Authigenic Minerals (Other Than Layer-lattice Silicates)
Other than in the anhydrite-gypsum formation (Blaine), this mineral occurs as small crystals in the Hutchinson salt and in some shales, particularly those associated with salt. Much of the gyspum may have been anhydrite at one time.
Barite is not common, but occasional clear, irregularly shaped grains are found in some sandstones and shales. It is an important constituent of the Milan member of the Wellington formation, where it fills vugs in the dolomite. Norton (1939) reports barite nodules in the Whitehorse sandstone. It is also present in salt.
Calcite and Dolomite
Calcite is the cementing material in some sandstones and siltstones, and commonly forms veins in many of the red shales and sandstones. The calcite veins in the red shales occur at a low angle to the bedding and the calcite has a columnar structure. The peculiar structure has led some workers to describe the veins as aragonite. Their diffraction pattern, however, is that of calcite. Most of these veins are only a few millimeters thick. Calcite also occurs as disseminated particles in clay shales.
Dolomite, other than that in the bedded dolomite units, occurs as the cementing material in some sandstones and siltstones, and as rhombohedral crystals in some of the clays and clay shales, particularly in some of those which are greenish gray (Pl. 18A). Curved rhombohedral calcite-cemented red siltstone casts in red siltstone at one horizon attest to the former presence of large dolomite crystals at that place (Pl. 7A).
Plate 18--Photomicrographs of thin sections of sale and sandstone. A, Dolomite rhombs in shrinkage cracks of greenish-gray dolomite shale, horizon of Stone Corral dolomite; SE SE sec. 10, T. 31 S., R. 6 W., Harper County. x8.5. B, Gypsum vein in gypsum-cemented feldspathic sandstone of upper Flowerpot shale; sec. 11, T. 31 S., R. 15 W., Barber County. x8.5. C, Calcite-cemented Verden sandstone; 1.6 miles east of Tegarden, Oklahoma. x8.5. D, Light-red, noncalcareous, very fine-grained feldspathic sandstone, lower Marlow member, Whitehorse sandstone; sec. 4, T. 32 S., R. 14 W., Barber County. x8.5. [Note: web versions are enlarged to show more detail.]
Chalcopyrite and Malachite
Scattered small spots (less than 3 mm diameter) of bright-green copper carbonate are observed at various horizons in the lower part of the redbeds, particularly in thin silty limestones. They are identified by x-ray diffraction as malachite. According to Norton (1939, p. 1757), chalcopyrite is the original copper mineral in the unweathered rock. I was unable to find any copper mineral other than malachite.
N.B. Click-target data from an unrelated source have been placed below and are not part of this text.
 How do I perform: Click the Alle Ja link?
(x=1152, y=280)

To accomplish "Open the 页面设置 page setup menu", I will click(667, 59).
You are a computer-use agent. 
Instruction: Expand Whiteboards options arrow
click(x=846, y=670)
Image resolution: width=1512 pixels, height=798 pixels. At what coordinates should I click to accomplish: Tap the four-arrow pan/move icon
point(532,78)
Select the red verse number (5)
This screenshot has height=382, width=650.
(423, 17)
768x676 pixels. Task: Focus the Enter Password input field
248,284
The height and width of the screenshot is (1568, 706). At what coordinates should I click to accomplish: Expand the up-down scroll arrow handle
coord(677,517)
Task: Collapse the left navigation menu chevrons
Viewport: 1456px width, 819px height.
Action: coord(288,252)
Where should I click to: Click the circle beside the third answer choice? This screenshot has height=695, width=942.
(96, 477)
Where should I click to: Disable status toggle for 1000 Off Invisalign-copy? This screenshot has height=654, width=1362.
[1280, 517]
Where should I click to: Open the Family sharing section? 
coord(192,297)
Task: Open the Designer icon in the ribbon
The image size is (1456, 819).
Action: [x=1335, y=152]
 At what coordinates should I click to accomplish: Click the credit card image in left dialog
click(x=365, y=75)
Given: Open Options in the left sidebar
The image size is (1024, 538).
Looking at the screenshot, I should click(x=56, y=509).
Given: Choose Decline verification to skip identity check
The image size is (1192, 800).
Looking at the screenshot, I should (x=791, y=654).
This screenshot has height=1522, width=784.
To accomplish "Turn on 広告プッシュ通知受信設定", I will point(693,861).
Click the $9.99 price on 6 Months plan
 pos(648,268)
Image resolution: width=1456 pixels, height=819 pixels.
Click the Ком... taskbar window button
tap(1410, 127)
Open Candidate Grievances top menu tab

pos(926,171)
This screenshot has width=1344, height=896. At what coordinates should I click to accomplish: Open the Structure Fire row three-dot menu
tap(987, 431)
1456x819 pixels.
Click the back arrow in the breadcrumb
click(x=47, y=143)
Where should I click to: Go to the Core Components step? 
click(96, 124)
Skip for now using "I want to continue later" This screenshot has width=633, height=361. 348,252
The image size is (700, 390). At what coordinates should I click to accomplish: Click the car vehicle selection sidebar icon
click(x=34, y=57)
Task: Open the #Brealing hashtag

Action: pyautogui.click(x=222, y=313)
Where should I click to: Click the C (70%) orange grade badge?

Other than in the massive beds, gypsum occurs as cement and veins in a few sandstones (Pl. 18B), and as selenite crystals and satin spar veins in the Flowerpot shale and clay of the Blaine formation. It forms large subround sand-free crystals in a few sandstones in the upper part of the redbeds (Pl. 7C).
Halite, Polyhalite, and Glauberite
The only evidences of soluble salts in the surface exposures are occasional zones of halite casts in some of the silty shales. These occur at various horizons throughout the section. Minor quantities of finely crystalline polyhalite and glauberite have been identified from the Hutchinson salt in the Carey mine at Hutchinson, Kansas (Swineford and Runnels, 1953).
Pyrite is extremely rare, but is observed at one or two localities. It occurs as irregularly-shaped particles filling interstices between sand grains, and is associated only with deposits which are not red.